→ **SELECTED EXTRACT**:
I aimed a pistol at a target and missed yesterday. By a mile.

In life, the goal is to keep aiming. Keep aligning. Keep re-directing my attention to where I want to go, what I want to do, what I want to achieve. And no matter what, to not be distracted by squirrels chattering in my head, or trees blocking the light.

And to keep doing it. Keep going in the direction of my dreams.

I may never pick up a pistol again — in fact I probably won’t. It’s not that I’m afraid of it. It’s just I don’t want to shoot anything — including the branches off trees!

But, I will never quit aiming at my goals. Never quit shooting for the stars to achieve my dreams. As the saying goes, shoot for the moon, even if you miss, you’ll still end up amongst the stars.

It was a day of aiming for the stars yesterday. A day of reflecting in the light of the beauty of the world all around and knowing, to make a difference in the world, I must never let go of my dreams. Never let go of aiming for the stars to.

It’s a big world out there. The universe is calling. Gotta go.

Namaste.

 

Immersed in beauty makes a difference

I am laughing at my impatience this morning. Laughing in frustration that is. Twenty minutes to finally be able to load my blog and the page to enter a new post seems excessive. But then, if I hadn’t pushed buttons while I waited, perhaps it might have been a bit faster.

The internet connection here is on a ‘stick’, or is that ‘schtick’, ’cause it sure feels like a comedy of errors trying to get anything to load.

And I laugh again as the childhood adage my father used to quote pops into my mind — “Patience is a virtue. And you have none.”

I do so, I used to quip back vehemently stamping my right foot to strengthen my position. I do so!

Not!

Really.

I mean, I can be patient. With people. Dogs. Cats. Fish even.

→ **DATA**:

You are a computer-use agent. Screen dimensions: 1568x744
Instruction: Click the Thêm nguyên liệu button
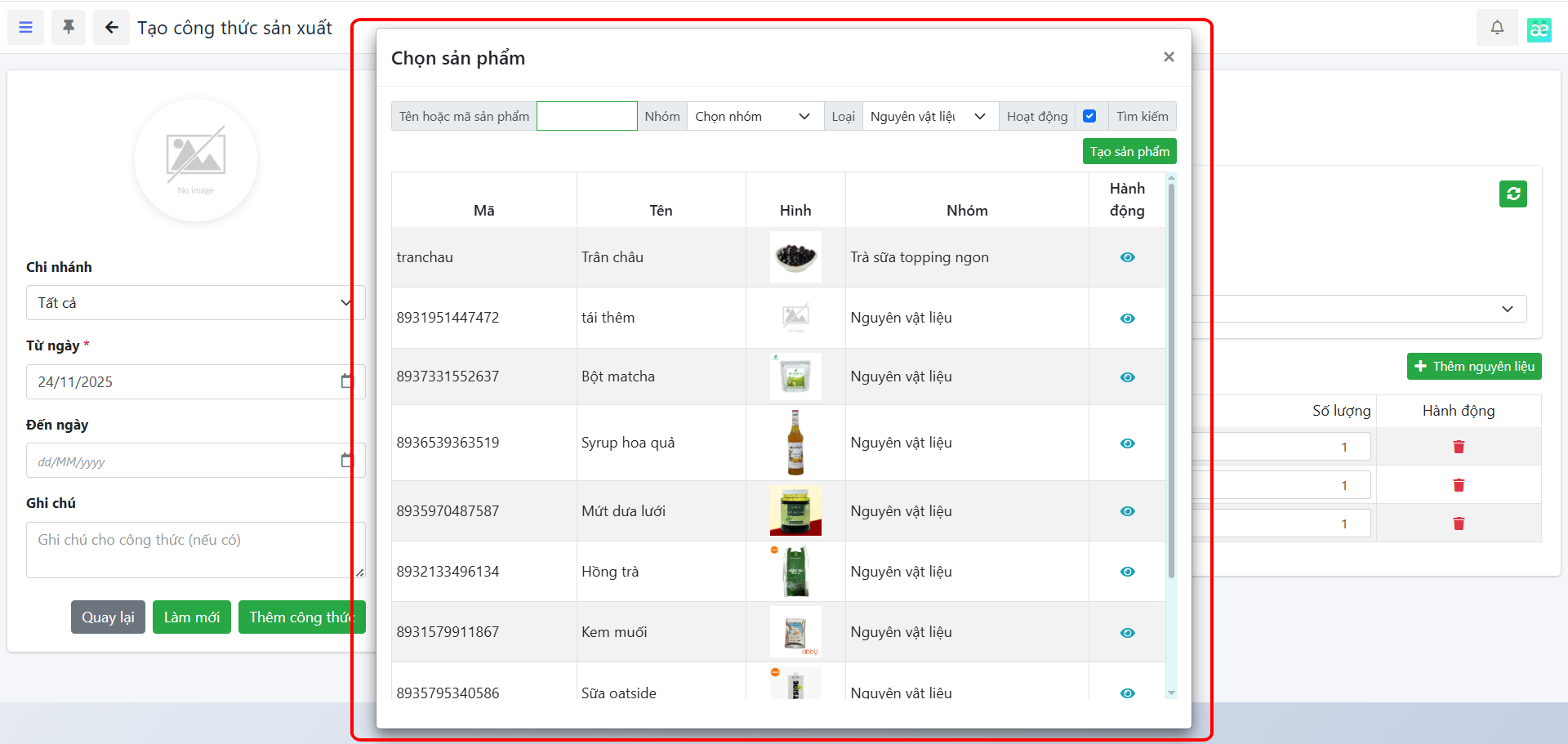point(1473,367)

→ **TASK DESCRIPTION**:
Pick up the blog post about impatience and a slow internet connection after its final sentence and keep it going. The material comes from a different source than the text.

→ **YOUR RESPONSE**:
But technology? Not quite so patient and forgiving. Seriously. It is here to serve, not hinder, my morning routine.

And the morning began so well.

The sky which yesterday was covered by rolling grey clouds is clear and blue today. The sun shines lighting up the leaves that are turning ever more quickly with each passing day. Brilliant reds and auburn, rusts and golds spread out along the hillsides, tiny patches becoming great swathes of autumn’s glory.

I walked down to the water’s edge this morning, my iPhone at the ready. I forgot my camera in Calgary – yes, seriously, I forgot my camera — and must use my phone to snap and capture the world around me.

And I laugh again. Thank goodness for technology! Photos from my iPhone are usually what I share here!  Except… of course… the internet connection is so slow, I can’t load photos. 🙂

But, I’m off to town later. Our hosts have organized a dinner party for us. They’ve invited several neighbours over to meet and greet. Over food and wine and laughter and good conversation we’ll spend an evening communing.We’ve invited a guest too. Ever gracious, our hosts suggested we include my new friend Brenda Missen in the evening. What a blessing. What a gift. New friends and old. Mixing together. Making connections. Sharing. Creating ripples of joy and friendship.

And now, I’m off to help my hostess prepare for the evening’s festivities. My snit with the internet over, I am once again filled with the joy of being present in this world of beauty. Outside the window, sun filters through the trees, splashing green and yellow and red leaves with light. Patches of sun dapple the road leading up the hill away from the cottage, speckles of light inviting me to explore, take note, be present in the day.

Technology’s okay, as long as it doesn’t affect my mood, my state of being, my presence of mind. Technology is simply that — a man made tool designed to facilitate being present and connected in this 21st century. it does not rule me.

So there!

Not patient? ha!  Fooled it. I am so patient. I just don’t have time to sit around waiting for technology to catch up with me!

See you later. I do have to connect into a worksite later to take care of a few business aspects of my world. I’m going to post some photos — taken with my iPhone.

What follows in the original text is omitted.